Encerrando a fase 3 do Universo Cinematográfico Marvel, Homem-Aranha: Longe de Casa chega nos apresentando Peter Parker lidando com as consequências dos mais recentes acontecimentos no UCM (Mais dirertamente Endgame) e tentando seguir com sua vida. Não só Peter, mas também temos um vislumbre da sociedade lidando com as consequências após Endgame, e principalmente seus efeitos nela. Tudo é apresentado se propondo a explicar coisas que no último filme do universo foram deixadas de maneira corrida, além de acrescentar mais peso e camadas a Peter Parker.

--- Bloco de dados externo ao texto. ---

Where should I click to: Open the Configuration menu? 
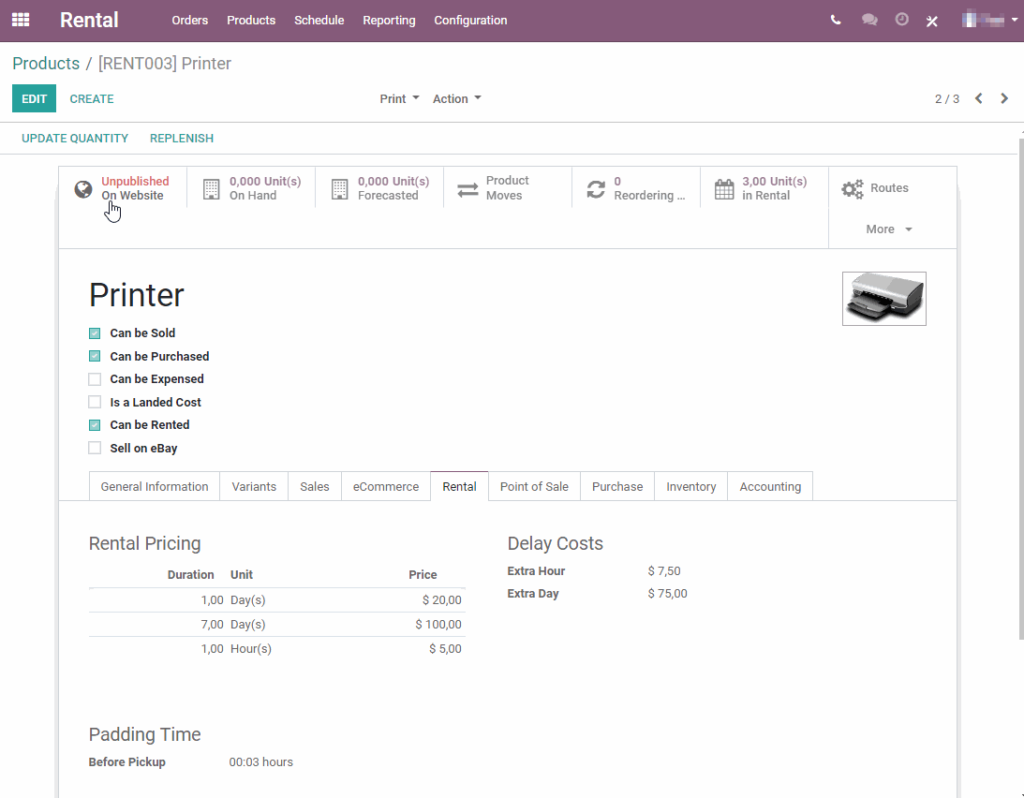[470, 20]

O humor do longa é na maior parte direcionado ao núcleo de amigos de Peter, onde também fica a parte do drama adolescente do filme. Peter apesar de tudo, ainda é um jovem que tem o desejo de viver sua vida mais normalmente, conquistar a garota que gosta e acabar com uns crimes na sua cidadezinha. Tom Holland entrega um equilíbrio perfeito como um jovem que sofre por causa do peso de suas responsabilidades e desejos, sua evolução e conforto no papel é notável aqui. Zendaya Maree faz MJ, o interesse amoroso de Peter, e nos entrega uma personagem mais interessante e com mais camadas do que seu roteiro exigia.

Peter Parker e MJ

Um dos pontos mais altos do longa é Mysterio, o vilão da vez. Jake Gyllenhaal nos entrega uma performance digna do personagem das hqs, apresentando sua silhueta quase paterna e confiável durante o primeiro ato, e depois evoluindo junto a construção de Mysterio, de seu momento mais sereno até o mais descontrolado. O vilão rende ótimas sequências de ação em proveito de seus “poderes” que elevam o cartunesco do longa de uma forma coesa e interessante, além de ser um baita fan service.

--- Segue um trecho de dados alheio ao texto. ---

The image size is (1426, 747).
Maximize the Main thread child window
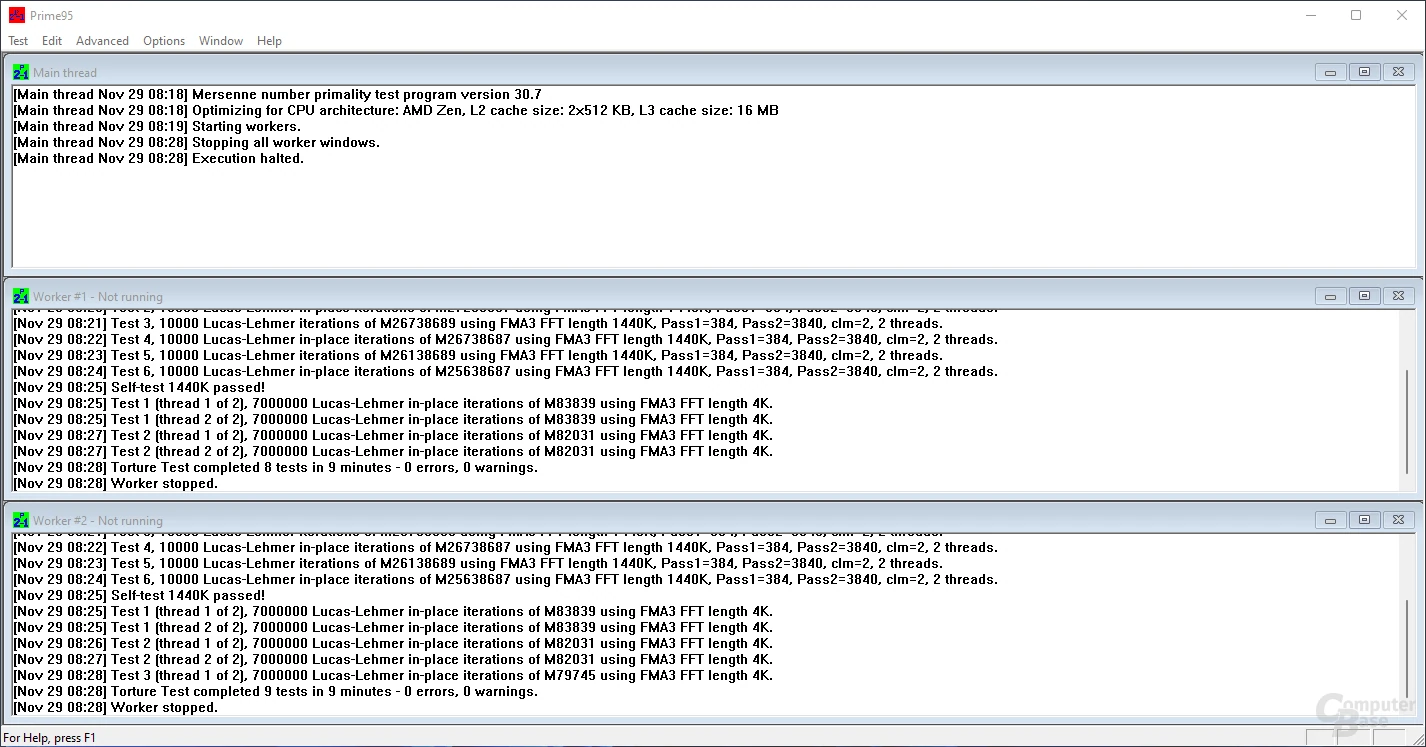(1364, 72)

Jake Gyllenhaal como Mysterio

É perceptível o aumento de qualidade do CGI desde Homecoming, a transição do Aranha em carne e osso para seu CGI é natural e geralmente imperceptível, também conseguem misturar com efeitos práticos e a habilidade de Tom para fazer seus Stunts, rendendo sequências de ação super divertidas e criativas.

Peter com seu novo traje

A resolução de situações as vezes acabam dando derrapadas, como por exemplo a explicação extremamente expositiva de Mysterio sobre seu plano para um grupo de seguidores logo após conseguir realizar sua maior parte, algo que funciona para explicar a reviravolta que é um tanto cartunesca comparado ao que o longa havia nos entregando durante o primeiro ato, mas faz isso de uma maneira simplista e preguiçosa.

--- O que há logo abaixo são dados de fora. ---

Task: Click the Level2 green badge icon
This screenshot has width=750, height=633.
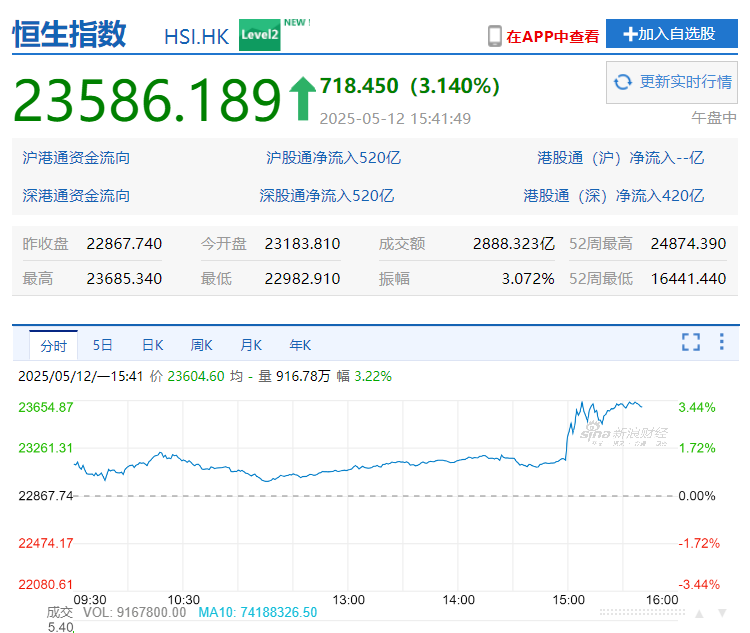Action: pyautogui.click(x=260, y=35)
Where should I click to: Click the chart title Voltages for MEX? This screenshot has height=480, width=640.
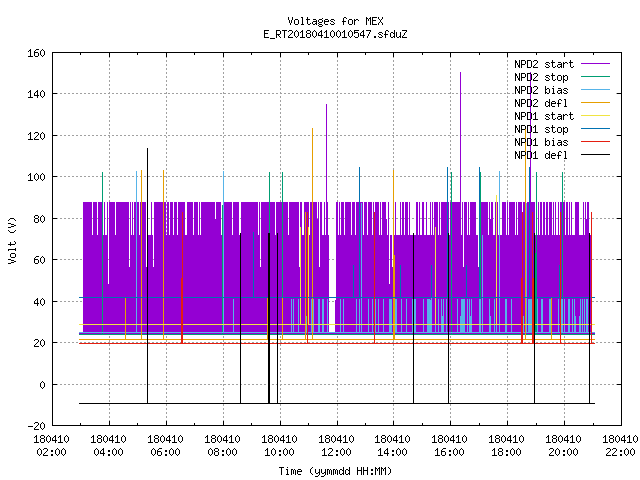(x=335, y=21)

O filme não tenta se arriscar e fazer algo mais diferenciado do que estamos acostumados, por isso ele sofre com um certo desgaste. Esse desgaste não vem de dentro do próprio filme, que é divertido e coerente além de ser bom, mas vem do recente mega evento que foi Endgame e a leva de filmes da Marvel, é como se mal tivessemos digerido o que aconteceu no último longa do universo, mas já querem nos empurrar mais. Eu particularmente não me importaria de esperar alguns meses a mais pra finalmente receber esse longa do Aranha.

Homem-Aranha: Longe de Casa é mais um filme com a fórmula do universo cinematográfico Marvel, nos dizendo mais sobre sua próxima fase, evoluindo personagens e elevando seus potenciais narrativos, divertindo e misturando diversas referências e características do Teioso em um só, porém acaba sofrendo com essa dificuldade para empolgar.